■ Alıştırmanın amacı ■
"You are a computer-use agent." ifadesini içeren satırla başlayıp kayıtların sonuna kadar uzanan bölümü, "avatar" yerine "photo" yazarak değiştirin, geri kalan her şeyi aynen bırakın. Yanıtta resimlere yer vermeyin.

■ Çıkarılan veriler ■
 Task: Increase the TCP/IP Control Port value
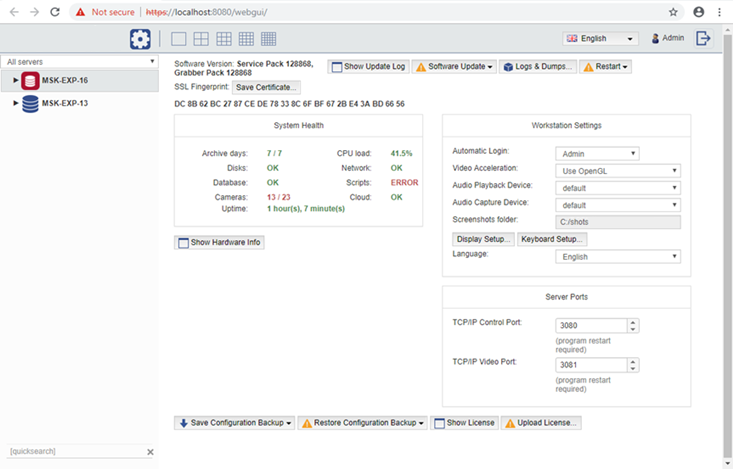(x=633, y=322)
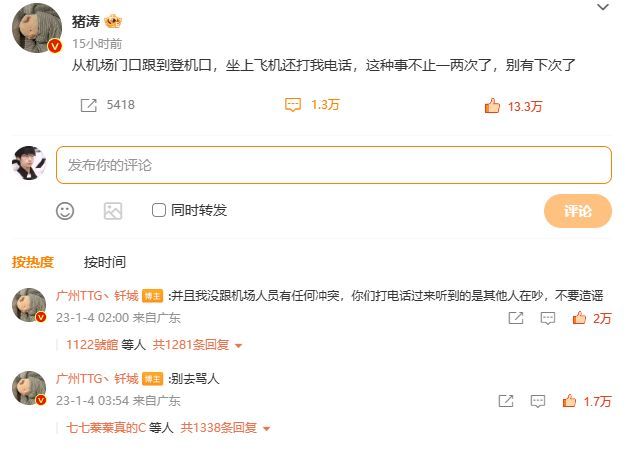The width and height of the screenshot is (632, 450).
Task: Repost the first comment using its share icon
Action: coord(516,318)
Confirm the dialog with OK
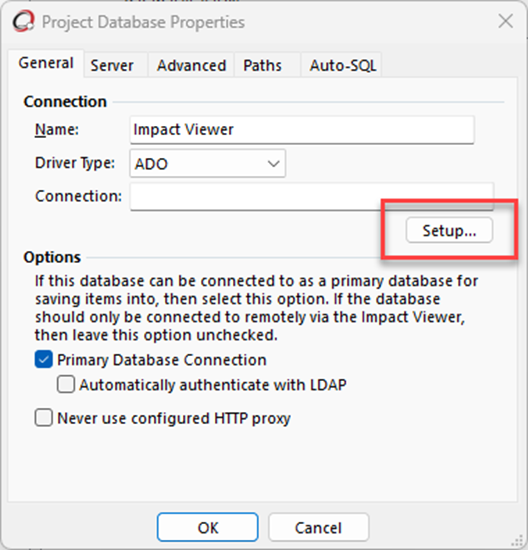 point(208,527)
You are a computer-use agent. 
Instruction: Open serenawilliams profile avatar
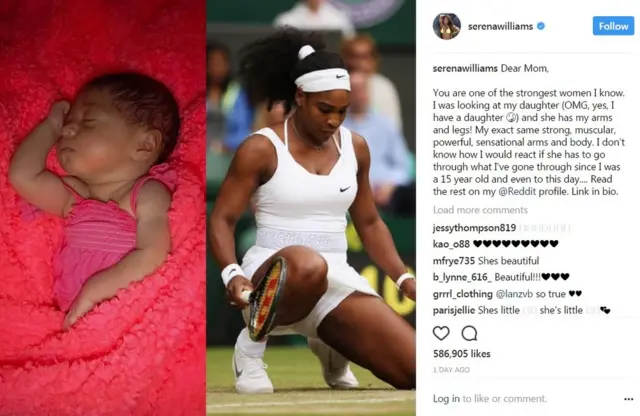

■ Sonuç ■
You are a computer-use agent. 
Instruction: Open serenawilliams profile photo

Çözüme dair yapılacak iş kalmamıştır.